_PROBLEM_
In the material below, find every line containing the string "arrow" and return it.

_MATERIALS PROVIDED_
BEGIN
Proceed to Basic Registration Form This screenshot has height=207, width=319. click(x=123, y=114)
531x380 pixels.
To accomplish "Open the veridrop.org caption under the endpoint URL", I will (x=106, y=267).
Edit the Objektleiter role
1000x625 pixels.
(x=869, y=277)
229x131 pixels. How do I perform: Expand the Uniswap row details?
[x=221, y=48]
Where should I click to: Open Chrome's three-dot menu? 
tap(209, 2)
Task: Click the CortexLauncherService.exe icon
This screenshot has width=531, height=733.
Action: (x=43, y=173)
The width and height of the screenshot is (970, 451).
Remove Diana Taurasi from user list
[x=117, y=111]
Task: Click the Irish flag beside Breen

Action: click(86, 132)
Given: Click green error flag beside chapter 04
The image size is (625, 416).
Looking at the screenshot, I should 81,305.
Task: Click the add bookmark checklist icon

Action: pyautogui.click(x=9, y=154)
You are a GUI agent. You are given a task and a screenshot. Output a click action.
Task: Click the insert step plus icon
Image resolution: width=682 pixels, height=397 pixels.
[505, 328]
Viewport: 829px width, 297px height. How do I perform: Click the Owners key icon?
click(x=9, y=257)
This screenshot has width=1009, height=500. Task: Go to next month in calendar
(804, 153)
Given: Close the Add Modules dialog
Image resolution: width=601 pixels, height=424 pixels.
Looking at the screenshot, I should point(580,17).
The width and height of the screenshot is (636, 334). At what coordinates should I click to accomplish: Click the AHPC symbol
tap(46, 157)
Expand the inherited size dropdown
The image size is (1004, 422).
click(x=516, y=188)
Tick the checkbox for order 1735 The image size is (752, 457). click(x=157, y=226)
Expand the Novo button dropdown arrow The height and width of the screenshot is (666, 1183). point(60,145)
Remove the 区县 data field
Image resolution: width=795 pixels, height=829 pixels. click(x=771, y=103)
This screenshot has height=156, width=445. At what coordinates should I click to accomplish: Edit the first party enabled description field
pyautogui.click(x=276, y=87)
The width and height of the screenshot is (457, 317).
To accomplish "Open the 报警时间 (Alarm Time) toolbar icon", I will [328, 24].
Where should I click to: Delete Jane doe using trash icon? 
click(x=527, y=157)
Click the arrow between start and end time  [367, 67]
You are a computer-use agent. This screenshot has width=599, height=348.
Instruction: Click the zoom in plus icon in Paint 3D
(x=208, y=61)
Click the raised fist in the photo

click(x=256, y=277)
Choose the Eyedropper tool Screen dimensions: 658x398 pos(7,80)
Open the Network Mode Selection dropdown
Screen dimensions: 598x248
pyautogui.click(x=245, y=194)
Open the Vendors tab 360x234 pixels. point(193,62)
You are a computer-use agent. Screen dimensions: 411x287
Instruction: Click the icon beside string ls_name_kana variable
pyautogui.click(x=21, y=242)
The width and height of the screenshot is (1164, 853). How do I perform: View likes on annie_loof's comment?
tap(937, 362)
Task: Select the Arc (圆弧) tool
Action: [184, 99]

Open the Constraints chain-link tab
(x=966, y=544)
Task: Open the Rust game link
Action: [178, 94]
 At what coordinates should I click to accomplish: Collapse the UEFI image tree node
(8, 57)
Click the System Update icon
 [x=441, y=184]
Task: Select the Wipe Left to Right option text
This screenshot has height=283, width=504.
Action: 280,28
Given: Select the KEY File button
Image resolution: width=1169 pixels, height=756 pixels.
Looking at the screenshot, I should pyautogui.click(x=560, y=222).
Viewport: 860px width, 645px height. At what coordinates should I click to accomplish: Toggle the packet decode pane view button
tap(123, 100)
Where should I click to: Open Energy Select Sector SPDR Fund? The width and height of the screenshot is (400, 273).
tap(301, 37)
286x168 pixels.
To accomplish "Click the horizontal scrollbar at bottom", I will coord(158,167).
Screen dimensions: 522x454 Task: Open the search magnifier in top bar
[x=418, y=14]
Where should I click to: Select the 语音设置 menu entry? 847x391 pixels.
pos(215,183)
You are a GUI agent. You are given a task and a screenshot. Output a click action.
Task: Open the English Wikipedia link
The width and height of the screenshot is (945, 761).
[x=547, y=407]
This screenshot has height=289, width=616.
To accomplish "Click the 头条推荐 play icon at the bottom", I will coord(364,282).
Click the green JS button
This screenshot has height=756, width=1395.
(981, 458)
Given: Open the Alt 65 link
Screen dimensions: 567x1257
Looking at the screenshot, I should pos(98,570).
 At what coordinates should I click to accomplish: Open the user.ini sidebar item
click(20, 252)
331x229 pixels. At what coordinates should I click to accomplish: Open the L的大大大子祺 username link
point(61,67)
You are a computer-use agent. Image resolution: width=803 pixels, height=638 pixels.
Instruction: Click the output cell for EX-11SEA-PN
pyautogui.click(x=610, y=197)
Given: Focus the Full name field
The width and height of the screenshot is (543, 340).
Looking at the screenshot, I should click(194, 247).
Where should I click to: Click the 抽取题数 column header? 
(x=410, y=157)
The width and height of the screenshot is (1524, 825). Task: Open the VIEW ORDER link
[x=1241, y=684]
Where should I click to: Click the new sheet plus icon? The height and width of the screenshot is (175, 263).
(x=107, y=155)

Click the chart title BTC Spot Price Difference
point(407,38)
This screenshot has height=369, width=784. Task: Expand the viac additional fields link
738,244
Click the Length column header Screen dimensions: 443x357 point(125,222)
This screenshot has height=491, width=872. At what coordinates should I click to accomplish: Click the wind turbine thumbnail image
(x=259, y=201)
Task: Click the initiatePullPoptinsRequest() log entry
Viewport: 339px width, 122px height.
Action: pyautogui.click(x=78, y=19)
END
_ANSWER SECTION_
Expand the Novo button dropdown arrow The height and width of the screenshot is (666, 1183). point(60,145)
Click the arrow between start and end time  [367, 67]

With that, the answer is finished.